"A verdade será sempre um escândalo". (In Adriano, M. Yourcenar)

"Quero imaginar sob que novos traços o despotismo poderia produzir-se no mundo... Depois de ter colhido em suas mãos poderosas cada indivíduo e de moldá-los a seu gosto, o soberno estende seus braços sobre toda a sociedade... Não quebra as vontades, mas as amolece, submete e dirige... Raramente força a agir, mas opõe-se sem cessar a que se aja; não destrói, impede que se nasça; não tiraniza, incomoda, oprime, extingue, abestalha e reduz enfim cada nação a não ser mais que um rebanho de animais tímidos, do qual o governo é o pastor. (...)
A imprensa é, por excelência, o instrumento democrático da liberdade."
Alexis de Tocqueville (1805-1859)



quinta-feira, 31 de janeiro de 2013

SENADO INSANO

 

Muito antes dos Estados instituírem a tripartição dos poderes como um dos alicerces do regime democrático de governo, a instituição denominada Senado já existia. Sua origem se deu nos diversos Conselhos constituídos para, como o próprio nome diz, aconselhar o monarca ou aquele cuja função fosse a de comando geral, sendo que, com o passar do tempo, além de aconselhar o órgão colegiado também fiscalizava e julgava o chefe maior de uma comunidade organizada, tarefa adquirida mais recentemente. É o que tecnicamente se nomeia Relativização do Absolutismo.

Com a adoção do sistema republicano, os poucos Conselhos restantes transformaram-se em Senados, salvo as exceções gregas e romana, nas quais a nomenclatura quase sempre foi esta adotada atualmente. Outra exceção notável foi a transformação do nosso Senado Federal em Conselho durante a ditadura de Getúlio Vargas, intencionalmente com o objetivo de enfraquecer a Casa Legislativa e garantir mais efetivamente seus mandos e desmandos.

Em termos de exercício de poder é notável verificar que um os principais papeis dos Senados na história é depor o governante quando este passa a ser considerado inapropriado à condução dos anseios da nação. Não faltam exemplos, independente dos motivos serem considerados justos ou não para a deposição ou eliminação do soberano, uma vez que a intenção, no momento, é determinar a imensidão dos mandos senatoriais.

O exemplo mais tocante das atribuições maiores do Senado no currículo do Estado Brasileiro foi o julgamento do processo de Impeachment do ex-presidente Collor. Some-se a tal função o julgamento dos magistrados do Supremo Tribunal Federal, por exemplo, e tantos outros que definem a condução do país, muito além do imaginado dentro da sociedade, uma vez que não lê a sua própria Constituição, nem quando esta já se encontra à décadas gratuitamente na internet.

Diferente da outra Casa Legislativa, a Câmara dos Deputados, o Senado Federal é formado por representantes que devem cuidar dos interesses de seus respectivos Estados Membros diante da União e de outros Estados Membros, assim como dos assuntos de interesse da Federação Brasileira, do Estado Brasileiro em conjunto com o Presidente da República, ou seja, atribuições muito distintas dos Deputados Federais, os quais representam os cidadãos brasileiros, de forma mais genérica. Portanto, é de se esperar que a formação intelectual e a experiência política de um senador seja um tanto maior do que dos demais parlamentares.
════════════════════
* Instruções a seguir
Prossiga com o texto sobre o Senado a partir da última frase, a que trata da formação intelectual e da experiência política esperadas de um senador.

[Entradas sobre onde os itens aparecem]
════════════════════
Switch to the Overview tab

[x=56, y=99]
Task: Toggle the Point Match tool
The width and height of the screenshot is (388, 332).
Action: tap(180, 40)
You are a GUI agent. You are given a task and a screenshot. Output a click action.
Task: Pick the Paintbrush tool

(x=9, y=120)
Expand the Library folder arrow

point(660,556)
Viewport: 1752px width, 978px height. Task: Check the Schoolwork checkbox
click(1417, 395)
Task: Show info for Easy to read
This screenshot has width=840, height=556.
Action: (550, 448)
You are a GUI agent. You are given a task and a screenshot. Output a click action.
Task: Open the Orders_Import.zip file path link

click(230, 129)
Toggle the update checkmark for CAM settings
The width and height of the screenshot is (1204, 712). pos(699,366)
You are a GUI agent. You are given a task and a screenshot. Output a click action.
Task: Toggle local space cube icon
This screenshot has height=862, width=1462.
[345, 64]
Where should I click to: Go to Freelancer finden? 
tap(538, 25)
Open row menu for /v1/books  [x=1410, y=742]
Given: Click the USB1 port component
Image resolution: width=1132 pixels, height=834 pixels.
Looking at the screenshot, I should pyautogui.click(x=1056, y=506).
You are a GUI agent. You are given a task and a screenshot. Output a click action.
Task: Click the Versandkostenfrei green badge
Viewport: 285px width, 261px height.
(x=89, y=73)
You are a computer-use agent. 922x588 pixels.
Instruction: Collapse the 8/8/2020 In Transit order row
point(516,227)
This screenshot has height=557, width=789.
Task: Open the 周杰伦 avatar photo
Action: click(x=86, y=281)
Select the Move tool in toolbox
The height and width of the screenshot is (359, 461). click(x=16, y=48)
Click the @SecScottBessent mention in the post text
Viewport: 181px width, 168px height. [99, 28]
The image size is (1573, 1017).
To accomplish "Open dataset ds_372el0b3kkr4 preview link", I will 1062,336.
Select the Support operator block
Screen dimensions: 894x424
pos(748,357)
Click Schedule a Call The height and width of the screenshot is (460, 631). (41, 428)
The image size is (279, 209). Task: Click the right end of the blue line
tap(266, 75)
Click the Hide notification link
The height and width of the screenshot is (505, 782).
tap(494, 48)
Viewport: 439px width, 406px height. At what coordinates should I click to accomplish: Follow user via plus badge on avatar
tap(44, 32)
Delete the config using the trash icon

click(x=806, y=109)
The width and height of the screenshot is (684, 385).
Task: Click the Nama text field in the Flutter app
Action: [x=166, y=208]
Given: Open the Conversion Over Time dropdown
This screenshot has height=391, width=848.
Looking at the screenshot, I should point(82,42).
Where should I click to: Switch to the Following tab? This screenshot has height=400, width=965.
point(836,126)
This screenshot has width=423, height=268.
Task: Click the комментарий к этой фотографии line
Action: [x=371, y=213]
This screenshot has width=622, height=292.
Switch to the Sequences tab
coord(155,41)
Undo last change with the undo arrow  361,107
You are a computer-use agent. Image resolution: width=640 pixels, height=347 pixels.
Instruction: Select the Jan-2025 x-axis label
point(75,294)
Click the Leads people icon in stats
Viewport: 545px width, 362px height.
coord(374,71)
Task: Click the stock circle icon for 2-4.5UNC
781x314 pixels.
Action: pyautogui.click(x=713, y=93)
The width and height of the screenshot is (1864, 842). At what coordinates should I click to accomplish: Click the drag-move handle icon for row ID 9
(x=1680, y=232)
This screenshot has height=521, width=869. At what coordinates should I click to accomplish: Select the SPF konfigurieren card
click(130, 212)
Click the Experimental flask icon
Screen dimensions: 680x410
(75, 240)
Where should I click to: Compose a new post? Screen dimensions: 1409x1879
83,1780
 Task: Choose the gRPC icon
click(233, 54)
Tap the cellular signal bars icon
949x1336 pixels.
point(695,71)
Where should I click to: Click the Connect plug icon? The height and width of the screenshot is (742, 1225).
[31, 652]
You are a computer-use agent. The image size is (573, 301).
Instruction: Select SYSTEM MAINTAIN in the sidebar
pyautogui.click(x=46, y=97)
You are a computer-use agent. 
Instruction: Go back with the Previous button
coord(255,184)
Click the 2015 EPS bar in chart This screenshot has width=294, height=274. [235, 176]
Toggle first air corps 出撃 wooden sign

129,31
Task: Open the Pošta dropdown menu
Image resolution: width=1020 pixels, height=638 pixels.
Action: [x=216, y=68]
════════════════════
* Resposta à tarefa
Diante das informações acima, é bastante fácil e desesperador perceber o quanto a situação nacional no que tange ao Alto Clero legislativo é periclitante, indigna, perniciosa, inadmissível e vergonhosa, para dizer pouco.

O mero cogitar por uma candidatura de Renan Calheiros para a presidência da casa é imoral, no mínimo
 
O mero cogitar por uma candidatura de Renan Calheiros para a presidência da casa é imoral, no mínimo. Mas além de cogitada, está sendo veiculada e tem grande chance de levar um indivíduo cuja conduta está expressa em sua vida pessoal e política, perfazendo uma “ficha imunda”, se comparada à proposta da Lei da Ficha Limpa e suas exigências, ao comando do Congresso Nacional. Sim, porque o Presidente do Senado também acumula o cargo do Senado Federal. E é o quarto indivíduo a assumir a própria presidência em caso de ausência dos demais – o que ocorreu quatro vezes com o temeroso José Sarney. Aquele que impôs silencio à imprensa no julgamento do filho e parentes por corrupção.

Até mesmo a sensação de justiça, ainda que parcial, trazida nos julgamentos e condenações do STF em relação aos envolvidos no escândalo do “Mensalão” não é suficiente para esconder o desatino de uma posse de Renan Calheiros ao Senado. Fica a impressão de que o Brasil dá um passo para frente e cinco para trás.

O que poderia explicar o fato de uma figura pública, um sujeito que se candidata a um cargo cujo salário é pago com o dinheiro do povo, e cujas funções e atribuições envolvem destinação e gestão do dinheiro do povo, ter o direito de manter em segredo de justiça processos que versem a respeito de corrupção, sonegação, desvio de verbas e demais crimes diretamente conexos com os interesses públicos e sociais? O Poder Judiciário não é obrigado a dar tal privilégio seja em que processo for. E nesses casos, jamais poderia fazê-lo.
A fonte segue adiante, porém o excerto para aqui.